Inventory #21419       Price: $9,000

Partial Transcript

 “…We Tateew, Ochangues and Neckarind, Indians, and native owners and proprietors of a Certaine Tract of Land - situate, lyeing and being in Rochester in the County of Ulster in the Province of New York . . . for divers good and vallueable considerations … and Especially for and in Consideration of the sum of Tenn pounds Currant Money of the Province of New York to us in hand … do grant bargaine and sell unto the said Cornelius Hornbeck and Frederick Schoonmaker their heirs and Assigns forever all that a certaine mine now found out (now supposed to be lead oar) whether the same be copper, tinn, pewter, Lead or Irone Oar, or whatsoever the same may prove to be hereafter, scituate lyeing and being within Rochester aforesaid on the south side of the Sanborgh's Kill near to a certaine place called Kopenagh Togeather with the quantity of four hundred acres of land to be laid out to comprehend the said mine in such shape and forme as the said Cornelius Hornbeck and Frederick Schoonmaker shall see cause for or think convenient…”

Historical Background

Sale of land in the Catskill foothills between three Munsee Delaware Indians and two local Dutch settlers. It is remarkable because of the clear marks and wax pictographs used by the Indians and purchasers to seal the deal on paper. Relations between colonists and Indians were not always characterized by conflict and violence. The years 1715 to 1745 marked a significant era of tranquility in the mid-Atlantic region; not coincidentally, this was also a period of peace between France and Britain in Europe.

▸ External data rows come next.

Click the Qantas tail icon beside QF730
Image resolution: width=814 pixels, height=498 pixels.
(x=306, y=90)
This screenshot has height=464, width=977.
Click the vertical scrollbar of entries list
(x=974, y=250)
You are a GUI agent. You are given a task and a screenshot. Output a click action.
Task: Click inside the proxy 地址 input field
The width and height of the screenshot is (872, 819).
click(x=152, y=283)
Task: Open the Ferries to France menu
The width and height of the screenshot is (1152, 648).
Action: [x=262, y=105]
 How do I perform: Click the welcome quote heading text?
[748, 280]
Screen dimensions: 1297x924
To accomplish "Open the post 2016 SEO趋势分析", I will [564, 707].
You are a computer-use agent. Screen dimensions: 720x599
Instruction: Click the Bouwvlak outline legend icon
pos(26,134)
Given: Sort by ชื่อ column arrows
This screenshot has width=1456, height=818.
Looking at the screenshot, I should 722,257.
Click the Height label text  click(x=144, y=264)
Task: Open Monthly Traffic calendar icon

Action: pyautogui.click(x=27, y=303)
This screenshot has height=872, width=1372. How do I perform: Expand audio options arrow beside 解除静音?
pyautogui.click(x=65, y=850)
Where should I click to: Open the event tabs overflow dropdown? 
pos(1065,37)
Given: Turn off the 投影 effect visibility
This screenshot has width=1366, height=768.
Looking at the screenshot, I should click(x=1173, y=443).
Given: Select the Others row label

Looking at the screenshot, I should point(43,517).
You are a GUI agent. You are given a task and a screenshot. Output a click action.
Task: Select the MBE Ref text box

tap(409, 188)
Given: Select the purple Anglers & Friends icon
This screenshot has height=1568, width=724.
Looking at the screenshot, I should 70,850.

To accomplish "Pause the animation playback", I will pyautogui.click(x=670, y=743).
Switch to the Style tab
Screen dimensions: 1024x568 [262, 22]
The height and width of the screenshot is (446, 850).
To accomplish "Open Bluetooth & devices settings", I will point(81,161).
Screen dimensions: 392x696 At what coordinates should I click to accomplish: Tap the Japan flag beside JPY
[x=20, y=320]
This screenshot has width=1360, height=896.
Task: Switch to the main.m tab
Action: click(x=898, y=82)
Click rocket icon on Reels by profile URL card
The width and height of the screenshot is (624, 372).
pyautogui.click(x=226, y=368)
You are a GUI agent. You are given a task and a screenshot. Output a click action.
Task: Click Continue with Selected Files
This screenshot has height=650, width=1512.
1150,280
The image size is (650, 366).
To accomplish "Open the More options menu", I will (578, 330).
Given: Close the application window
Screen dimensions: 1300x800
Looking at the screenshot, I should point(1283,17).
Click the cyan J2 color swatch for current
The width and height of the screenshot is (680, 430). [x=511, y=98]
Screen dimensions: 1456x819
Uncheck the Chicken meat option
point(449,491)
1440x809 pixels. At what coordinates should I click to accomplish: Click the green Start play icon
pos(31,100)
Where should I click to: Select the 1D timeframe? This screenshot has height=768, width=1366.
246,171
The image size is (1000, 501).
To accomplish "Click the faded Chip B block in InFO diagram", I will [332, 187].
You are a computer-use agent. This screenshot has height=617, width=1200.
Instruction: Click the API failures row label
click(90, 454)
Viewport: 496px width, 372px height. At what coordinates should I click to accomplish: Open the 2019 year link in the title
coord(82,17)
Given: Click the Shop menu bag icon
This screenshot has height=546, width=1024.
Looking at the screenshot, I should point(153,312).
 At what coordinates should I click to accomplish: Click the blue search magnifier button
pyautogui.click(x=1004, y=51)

About the year 1720, the Iroquois Confederacy claimed sovereignty over the Delaware Indians, but this was sometimes contested. At conferences between the Iroquois and colonial agents of New York and Pennsylvania, Iroquois sachems sold lands, some of which were Delaware tribal lands. This confluence of events probably explains the appearance of Conrad Weiser as a signing witness to this document. Weiser was born in Germany and migrated with his father, an indentured servant, to the New York frontier in 1710. When Conrad was 16, his father agreed to a local Mohawk chief’s proposal for him to live in his Schoharie Valley village, where he learned the Mohawk language and customs (the Mohawks were the easternmost Iroquois tribe). Over time, he became a trusted emissary between the Iroquois and local settlers, and was later employed by colonial governors in this period when the British government did not conduct or coordinate Indian diplomacy. The Delaware and Mahican Indians of eastern Pennsylvania and southern New York recognized that they occupied a shrinking middle ground between the British colonies, the Iroquois, and New France. Though some families chose to remain in the vicinity of white settlers, others joined new mission communities, such as Stockbridge, Massachusetts and Gnadenhutten, Pennsylvania, while others began to venture west. A great majority of Delaware Indians, angered by what they felt was exploitation at the behest of Iroquoian and colonial diplomats, joined the French side during the French and Indian War in the 1750s.

This document is also interesting for its reference to mineral extraction. When it became apparent that the British North American colonies did not possess gold or silver, the colonists largely chose not to explore for rare or valuable minerals. As settlement progressed into the Appalachian frontier in the eighteenth century, a few individuals saw potential profits in mining. It is not known whether Schoonmaker and Hornbeek succeeded in this venture. The first major iron foundry in colonial New York was constructed in 1743 in Ancram on lands owned by the Livingston family.


A fine and attractive document; Weiser’s signature appears to be heightened.


Tomlinson Collection, Mercantile Library Association (with inked deaccession stamp).